If you are waiting for a wire that hasn’t come, you are likely stuck in the “technicality” phase. This is the stage where the deal doesn’t die because the business is bad, but because the documentation is messy. Lenders hate mess. They want to see that you have anticipated their questions before they even ask them.
Beyond the Maybe
This requires a level of transaction packaging that most small to mid-market buyers simply aren’t equipped to handle. This is why structured finance advisory exists.
A firm like Financely doesn’t just find you a lender; they prepare the “lender-grade” documentation that ensures the term sheet actually turns into money.

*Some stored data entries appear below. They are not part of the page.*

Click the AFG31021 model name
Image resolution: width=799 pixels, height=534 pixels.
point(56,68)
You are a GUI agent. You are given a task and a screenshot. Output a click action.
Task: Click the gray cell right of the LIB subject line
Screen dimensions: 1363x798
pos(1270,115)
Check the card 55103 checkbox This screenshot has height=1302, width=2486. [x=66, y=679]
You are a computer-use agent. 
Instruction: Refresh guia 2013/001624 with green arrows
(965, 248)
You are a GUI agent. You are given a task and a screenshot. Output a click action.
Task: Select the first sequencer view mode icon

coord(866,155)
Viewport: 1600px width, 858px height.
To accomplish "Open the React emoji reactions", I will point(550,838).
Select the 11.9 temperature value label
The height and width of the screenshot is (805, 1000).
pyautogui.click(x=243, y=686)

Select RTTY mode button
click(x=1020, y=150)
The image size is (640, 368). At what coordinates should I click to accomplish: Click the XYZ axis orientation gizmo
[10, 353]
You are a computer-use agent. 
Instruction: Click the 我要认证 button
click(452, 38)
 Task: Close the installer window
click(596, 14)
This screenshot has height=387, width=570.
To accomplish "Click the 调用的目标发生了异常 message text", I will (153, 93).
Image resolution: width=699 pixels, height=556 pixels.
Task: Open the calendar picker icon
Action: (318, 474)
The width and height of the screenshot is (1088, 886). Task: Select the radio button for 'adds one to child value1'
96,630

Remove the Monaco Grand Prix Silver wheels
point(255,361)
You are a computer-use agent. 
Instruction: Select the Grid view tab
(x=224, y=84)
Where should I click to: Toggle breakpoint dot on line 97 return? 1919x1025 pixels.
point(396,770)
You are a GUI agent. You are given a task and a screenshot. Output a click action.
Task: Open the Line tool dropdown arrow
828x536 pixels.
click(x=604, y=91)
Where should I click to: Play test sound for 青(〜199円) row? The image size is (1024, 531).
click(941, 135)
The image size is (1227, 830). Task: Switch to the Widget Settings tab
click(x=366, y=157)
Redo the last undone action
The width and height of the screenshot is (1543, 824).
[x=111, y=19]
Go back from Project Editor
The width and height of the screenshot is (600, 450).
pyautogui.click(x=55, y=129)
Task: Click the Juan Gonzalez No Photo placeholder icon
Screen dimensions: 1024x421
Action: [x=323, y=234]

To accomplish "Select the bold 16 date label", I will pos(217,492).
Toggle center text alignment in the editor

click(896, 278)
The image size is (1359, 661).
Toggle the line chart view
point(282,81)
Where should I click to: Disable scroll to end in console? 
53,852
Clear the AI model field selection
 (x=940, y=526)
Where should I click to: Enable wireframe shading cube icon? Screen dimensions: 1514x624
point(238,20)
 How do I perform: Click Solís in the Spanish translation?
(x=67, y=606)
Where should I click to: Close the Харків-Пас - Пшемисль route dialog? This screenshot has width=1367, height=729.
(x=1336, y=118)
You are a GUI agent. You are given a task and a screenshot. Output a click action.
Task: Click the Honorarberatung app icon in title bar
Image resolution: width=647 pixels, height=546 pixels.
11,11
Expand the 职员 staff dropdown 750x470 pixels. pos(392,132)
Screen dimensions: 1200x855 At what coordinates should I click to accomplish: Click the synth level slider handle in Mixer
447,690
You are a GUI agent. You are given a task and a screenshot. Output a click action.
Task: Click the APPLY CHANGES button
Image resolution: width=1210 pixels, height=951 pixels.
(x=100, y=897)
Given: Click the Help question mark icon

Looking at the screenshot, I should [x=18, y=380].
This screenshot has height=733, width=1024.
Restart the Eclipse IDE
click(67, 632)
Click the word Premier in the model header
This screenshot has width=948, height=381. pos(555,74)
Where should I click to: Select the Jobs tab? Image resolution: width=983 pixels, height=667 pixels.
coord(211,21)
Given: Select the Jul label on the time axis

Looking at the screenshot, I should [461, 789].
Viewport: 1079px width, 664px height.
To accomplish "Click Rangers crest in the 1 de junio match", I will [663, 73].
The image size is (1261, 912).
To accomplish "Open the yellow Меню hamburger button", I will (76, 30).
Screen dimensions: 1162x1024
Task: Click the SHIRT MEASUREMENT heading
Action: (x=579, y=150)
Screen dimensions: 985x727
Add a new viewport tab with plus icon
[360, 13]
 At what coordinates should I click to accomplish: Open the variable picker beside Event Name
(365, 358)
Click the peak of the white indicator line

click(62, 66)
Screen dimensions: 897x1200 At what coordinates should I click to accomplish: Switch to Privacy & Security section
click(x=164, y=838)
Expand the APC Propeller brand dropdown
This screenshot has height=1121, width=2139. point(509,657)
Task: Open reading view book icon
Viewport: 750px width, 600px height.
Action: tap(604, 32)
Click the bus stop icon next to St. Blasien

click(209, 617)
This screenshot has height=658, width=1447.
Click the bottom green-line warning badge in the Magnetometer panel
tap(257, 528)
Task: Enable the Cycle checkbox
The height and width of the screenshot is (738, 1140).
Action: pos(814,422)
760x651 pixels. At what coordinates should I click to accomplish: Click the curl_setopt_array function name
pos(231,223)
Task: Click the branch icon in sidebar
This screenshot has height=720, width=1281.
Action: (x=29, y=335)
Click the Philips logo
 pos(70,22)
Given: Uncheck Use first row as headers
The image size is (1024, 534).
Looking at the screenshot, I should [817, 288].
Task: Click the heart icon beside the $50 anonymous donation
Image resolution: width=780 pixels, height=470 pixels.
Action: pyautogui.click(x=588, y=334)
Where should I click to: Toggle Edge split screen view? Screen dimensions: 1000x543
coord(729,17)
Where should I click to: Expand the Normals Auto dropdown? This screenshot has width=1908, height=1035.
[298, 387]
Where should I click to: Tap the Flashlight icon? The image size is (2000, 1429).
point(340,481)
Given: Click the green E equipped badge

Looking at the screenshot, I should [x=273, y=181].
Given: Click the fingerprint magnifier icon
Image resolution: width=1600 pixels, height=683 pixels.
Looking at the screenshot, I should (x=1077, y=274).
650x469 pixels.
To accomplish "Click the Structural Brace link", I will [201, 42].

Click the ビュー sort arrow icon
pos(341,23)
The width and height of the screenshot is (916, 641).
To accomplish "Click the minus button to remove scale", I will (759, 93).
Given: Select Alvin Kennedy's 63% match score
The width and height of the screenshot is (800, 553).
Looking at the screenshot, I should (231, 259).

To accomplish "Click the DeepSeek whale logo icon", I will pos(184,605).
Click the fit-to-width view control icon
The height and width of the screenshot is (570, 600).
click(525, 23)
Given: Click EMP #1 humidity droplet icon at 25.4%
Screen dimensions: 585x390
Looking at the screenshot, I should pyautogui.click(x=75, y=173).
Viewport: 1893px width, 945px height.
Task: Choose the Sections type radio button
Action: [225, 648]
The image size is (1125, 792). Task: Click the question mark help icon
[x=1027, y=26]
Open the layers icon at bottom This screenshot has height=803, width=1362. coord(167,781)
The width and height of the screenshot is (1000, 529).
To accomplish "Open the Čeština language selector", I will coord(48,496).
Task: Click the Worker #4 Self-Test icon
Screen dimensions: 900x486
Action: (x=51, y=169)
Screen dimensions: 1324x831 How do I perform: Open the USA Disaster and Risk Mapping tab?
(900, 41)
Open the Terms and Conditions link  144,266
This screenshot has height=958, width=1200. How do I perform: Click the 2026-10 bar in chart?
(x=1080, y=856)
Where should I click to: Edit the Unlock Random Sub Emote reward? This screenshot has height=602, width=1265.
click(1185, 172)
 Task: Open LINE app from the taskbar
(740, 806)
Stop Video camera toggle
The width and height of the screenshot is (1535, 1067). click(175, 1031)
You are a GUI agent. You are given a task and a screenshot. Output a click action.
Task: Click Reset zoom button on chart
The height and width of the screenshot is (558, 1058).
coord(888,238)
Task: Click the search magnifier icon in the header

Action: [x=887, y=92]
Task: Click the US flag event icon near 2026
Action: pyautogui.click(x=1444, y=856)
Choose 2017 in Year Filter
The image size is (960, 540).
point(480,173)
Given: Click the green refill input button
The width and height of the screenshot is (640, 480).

They understand that a term sheet is a fragile thing. It is a “maybe” that needs to be protected with disciplined execution. They know that the credit committee is looking for reasons to say no, and the only way to get to a yes is to remove every possible excuse for a delay.
The Management of Momentum
When you have a deal in motion, you are essentially a manager of momentum. The signed term sheet creates a massive surge of momentum, but if you hit a wall of conditions precedent that you weren’t prepared for, that momentum doesn’t just stop-it reverses.
Your seller starts to get nervous. They wonder why the money hasn’t arrived. They start looking at backup offers. Your employees sense the tension. The “relief” you felt on Friday becomes the “dread” you feel on Tuesday. The wire that never comes is usually the result of a deal that was “sold” but not “structured.”
If the structure is weak, the term sheet is just a piece of paper. It is the telegraph cable all over again-a brief moment of connection followed by a long, expensive silence.
I remember watching Isabel three weeks after that steakhouse dinner. She wasn’t toasting anymore. She was sitting at her desk, surrounded by stacks of paper, trying to figure out why the bank was asking for a certificate of good standing for a subsidiary she had closed in .
She looked older. The excitement of the “win” had been replaced by the grind of the “close.” “I thought we were done,” she whispered.
But in private credit, you are never done until the ledger balances and the bank’s confirmation number hits your inbox. Everything else is just noise. The most successful buyers I know are the ones who treat the term sheet with a cold, clinical detachment.
Earning the Wire
They don’t celebrate. They don’t call their parents. They don’t buy the new car. They simply look at the list of conditions and start the slow, methodical work of ticking the boxes. They know that a promise hedged with conditions is not an answer; it is a test.
The ink on a signature is never as heavy as the silence of an unarrived wire.
If you want the wire, you have to respect the process that precedes it. You have to understand that the lender is looking for a reason to protect their capital, and your job is to make it impossible for them to find one.
This means having your risk memoranda, your covenants, and your documentation aligned with the lender’s expectations from day one-not day sixty.
Cyrus West Field eventually succeeded. He went back to the Atlantic. He lost more cables. He lost more money. He spent years in the silence. But he eventually realized that the miracle wasn’t the cable itself; it was the engineering required to keep it from snapping under the pressure of the deep.
Your deal is under pressure. The term sheet is just the cable being lowered into the water.
If you haven’t engineered the rest of the transaction to survive the “conditions precedent” at the bottom of the ocean, don’t be surprised when the signal goes dark before the money arrives. Stop celebrating the handshake and start preparing for the dry down.
The wire is coming, but only if you have the discipline to earn it.